◆ Requirement
Word for word, print all of the entries below.

[Start of section]

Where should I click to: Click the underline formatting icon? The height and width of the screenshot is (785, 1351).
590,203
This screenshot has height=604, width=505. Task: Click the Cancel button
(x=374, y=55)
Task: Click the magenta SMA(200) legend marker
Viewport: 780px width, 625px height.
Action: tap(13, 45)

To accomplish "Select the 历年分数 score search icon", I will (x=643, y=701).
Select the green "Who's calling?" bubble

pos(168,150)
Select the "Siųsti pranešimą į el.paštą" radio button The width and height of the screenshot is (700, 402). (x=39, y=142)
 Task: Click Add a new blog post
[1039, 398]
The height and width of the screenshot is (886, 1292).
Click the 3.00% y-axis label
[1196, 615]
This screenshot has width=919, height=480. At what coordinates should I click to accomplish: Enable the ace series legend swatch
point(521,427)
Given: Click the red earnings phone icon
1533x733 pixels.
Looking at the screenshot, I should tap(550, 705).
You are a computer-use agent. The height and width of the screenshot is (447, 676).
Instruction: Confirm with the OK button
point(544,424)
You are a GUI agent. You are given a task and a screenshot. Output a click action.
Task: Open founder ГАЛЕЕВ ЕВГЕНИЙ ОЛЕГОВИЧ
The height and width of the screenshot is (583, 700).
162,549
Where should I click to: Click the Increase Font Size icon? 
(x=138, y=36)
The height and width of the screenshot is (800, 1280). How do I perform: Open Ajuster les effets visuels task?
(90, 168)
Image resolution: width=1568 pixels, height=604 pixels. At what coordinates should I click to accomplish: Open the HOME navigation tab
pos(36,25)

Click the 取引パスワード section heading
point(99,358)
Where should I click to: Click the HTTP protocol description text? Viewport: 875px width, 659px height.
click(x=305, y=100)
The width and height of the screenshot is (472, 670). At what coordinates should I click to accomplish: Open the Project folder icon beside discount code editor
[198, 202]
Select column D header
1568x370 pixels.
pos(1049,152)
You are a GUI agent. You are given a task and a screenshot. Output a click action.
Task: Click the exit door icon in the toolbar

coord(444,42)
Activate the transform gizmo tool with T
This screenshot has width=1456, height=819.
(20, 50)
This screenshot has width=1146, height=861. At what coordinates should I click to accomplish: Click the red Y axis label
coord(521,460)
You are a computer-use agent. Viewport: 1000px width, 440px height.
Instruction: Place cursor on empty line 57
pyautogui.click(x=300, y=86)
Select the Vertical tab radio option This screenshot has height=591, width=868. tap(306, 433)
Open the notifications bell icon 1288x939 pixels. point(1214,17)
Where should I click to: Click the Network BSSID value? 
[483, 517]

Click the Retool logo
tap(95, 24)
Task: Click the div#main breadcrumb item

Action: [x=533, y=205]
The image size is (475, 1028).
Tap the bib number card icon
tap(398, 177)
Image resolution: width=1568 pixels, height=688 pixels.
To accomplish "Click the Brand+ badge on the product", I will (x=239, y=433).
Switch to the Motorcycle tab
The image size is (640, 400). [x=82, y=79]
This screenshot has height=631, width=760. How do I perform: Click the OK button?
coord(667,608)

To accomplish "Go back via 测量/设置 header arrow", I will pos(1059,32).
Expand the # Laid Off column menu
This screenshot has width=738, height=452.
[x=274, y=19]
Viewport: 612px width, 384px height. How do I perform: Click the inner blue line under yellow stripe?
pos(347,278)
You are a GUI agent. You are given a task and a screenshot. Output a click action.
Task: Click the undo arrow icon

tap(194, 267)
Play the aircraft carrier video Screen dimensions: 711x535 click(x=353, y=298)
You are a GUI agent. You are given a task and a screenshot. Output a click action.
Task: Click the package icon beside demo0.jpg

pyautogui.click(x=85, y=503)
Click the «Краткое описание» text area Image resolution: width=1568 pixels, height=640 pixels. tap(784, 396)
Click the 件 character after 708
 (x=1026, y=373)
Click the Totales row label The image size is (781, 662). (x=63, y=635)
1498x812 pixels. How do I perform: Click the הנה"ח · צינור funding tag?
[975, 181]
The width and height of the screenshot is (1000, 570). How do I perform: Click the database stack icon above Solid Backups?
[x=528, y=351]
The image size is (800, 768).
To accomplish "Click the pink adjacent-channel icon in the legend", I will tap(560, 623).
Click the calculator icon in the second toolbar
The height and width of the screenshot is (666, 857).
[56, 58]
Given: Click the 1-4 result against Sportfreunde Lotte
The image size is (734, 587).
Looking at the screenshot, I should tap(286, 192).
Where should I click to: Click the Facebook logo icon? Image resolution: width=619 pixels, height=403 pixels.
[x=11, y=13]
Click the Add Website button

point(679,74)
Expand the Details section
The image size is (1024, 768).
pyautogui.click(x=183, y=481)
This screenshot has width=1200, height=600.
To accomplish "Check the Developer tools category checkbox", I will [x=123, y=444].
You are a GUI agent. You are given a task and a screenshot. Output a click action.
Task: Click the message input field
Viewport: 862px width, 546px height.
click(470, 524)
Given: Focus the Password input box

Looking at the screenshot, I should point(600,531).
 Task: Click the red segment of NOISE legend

[End of section]

◆ Exercise output
Where should I click to: Click the underline formatting icon? The height and width of the screenshot is (785, 1351).
590,203
This screenshot has height=604, width=505. Task: Click the Cancel button
(x=374, y=55)
Task: Click the magenta SMA(200) legend marker
Viewport: 780px width, 625px height.
Action: tap(13, 45)

To accomplish "Select the 历年分数 score search icon", I will (x=643, y=701).
Select the green "Who's calling?" bubble

pos(168,150)
Select the "Siųsti pranešimą į el.paštą" radio button The width and height of the screenshot is (700, 402). (x=39, y=142)
 Task: Click Add a new blog post
[1039, 398]
The height and width of the screenshot is (886, 1292).
Click the 3.00% y-axis label
[1196, 615]
This screenshot has width=919, height=480. At what coordinates should I click to accomplish: Enable the ace series legend swatch
point(521,427)
Given: Click the red earnings phone icon
1533x733 pixels.
Looking at the screenshot, I should tap(550, 705).
You are a computer-use agent. The height and width of the screenshot is (447, 676).
Instruction: Confirm with the OK button
point(544,424)
You are a GUI agent. You are given a task and a screenshot. Output a click action.
Task: Open founder ГАЛЕЕВ ЕВГЕНИЙ ОЛЕГОВИЧ
The height and width of the screenshot is (583, 700).
162,549
Where should I click to: Click the Increase Font Size icon? 
(x=138, y=36)
The height and width of the screenshot is (800, 1280). How do I perform: Open Ajuster les effets visuels task?
(90, 168)
Image resolution: width=1568 pixels, height=604 pixels. At what coordinates should I click to accomplish: Open the HOME navigation tab
pos(36,25)

Click the 取引パスワード section heading
point(99,358)
Where should I click to: Click the HTTP protocol description text? Viewport: 875px width, 659px height.
click(x=305, y=100)
The width and height of the screenshot is (472, 670). At what coordinates should I click to accomplish: Open the Project folder icon beside discount code editor
[198, 202]
Select column D header
1568x370 pixels.
pos(1049,152)
You are a GUI agent. You are given a task and a screenshot. Output a click action.
Task: Click the exit door icon in the toolbar

coord(444,42)
Activate the transform gizmo tool with T
This screenshot has width=1456, height=819.
(20, 50)
This screenshot has width=1146, height=861. At what coordinates should I click to accomplish: Click the red Y axis label
coord(521,460)
You are a computer-use agent. Viewport: 1000px width, 440px height.
Instruction: Place cursor on empty line 57
pyautogui.click(x=300, y=86)
Select the Vertical tab radio option This screenshot has height=591, width=868. tap(306, 433)
Open the notifications bell icon 1288x939 pixels. point(1214,17)
Where should I click to: Click the Network BSSID value? 
[483, 517]

Click the Retool logo
tap(95, 24)
Task: Click the div#main breadcrumb item

Action: [x=533, y=205]
The image size is (475, 1028).
Tap the bib number card icon
tap(398, 177)
Image resolution: width=1568 pixels, height=688 pixels.
To accomplish "Click the Brand+ badge on the product", I will (x=239, y=433).
Switch to the Motorcycle tab
The image size is (640, 400). [x=82, y=79]
This screenshot has height=631, width=760. How do I perform: Click the OK button?
coord(667,608)

To accomplish "Go back via 测量/设置 header arrow", I will pos(1059,32).
Expand the # Laid Off column menu
This screenshot has width=738, height=452.
[x=274, y=19]
Viewport: 612px width, 384px height. How do I perform: Click the inner blue line under yellow stripe?
pos(347,278)
You are a GUI agent. You are given a task and a screenshot. Output a click action.
Task: Click the undo arrow icon

tap(194, 267)
Play the aircraft carrier video Screen dimensions: 711x535 click(x=353, y=298)
You are a GUI agent. You are given a task and a screenshot. Output a click action.
Task: Click the package icon beside demo0.jpg

pyautogui.click(x=85, y=503)
Click the «Краткое описание» text area Image resolution: width=1568 pixels, height=640 pixels. tap(784, 396)
Click the 件 character after 708
 (x=1026, y=373)
Click the Totales row label The image size is (781, 662). (x=63, y=635)
1498x812 pixels. How do I perform: Click the הנה"ח · צינור funding tag?
[975, 181]
The width and height of the screenshot is (1000, 570). How do I perform: Click the database stack icon above Solid Backups?
[x=528, y=351]
The image size is (800, 768).
To accomplish "Click the pink adjacent-channel icon in the legend", I will tap(560, 623).
Click the calculator icon in the second toolbar
The height and width of the screenshot is (666, 857).
[56, 58]
Given: Click the 1-4 result against Sportfreunde Lotte
The image size is (734, 587).
Looking at the screenshot, I should tap(286, 192).
Where should I click to: Click the Facebook logo icon? Image resolution: width=619 pixels, height=403 pixels.
[x=11, y=13]
Click the Add Website button

point(679,74)
Expand the Details section
The image size is (1024, 768).
pyautogui.click(x=183, y=481)
This screenshot has width=1200, height=600.
To accomplish "Check the Developer tools category checkbox", I will [x=123, y=444].
You are a GUI agent. You are given a task and a screenshot. Output a click action.
Task: Click the message input field
Viewport: 862px width, 546px height.
click(470, 524)
Given: Focus the Password input box

Looking at the screenshot, I should point(600,531).
 Task: Click the red segment of NOISE legend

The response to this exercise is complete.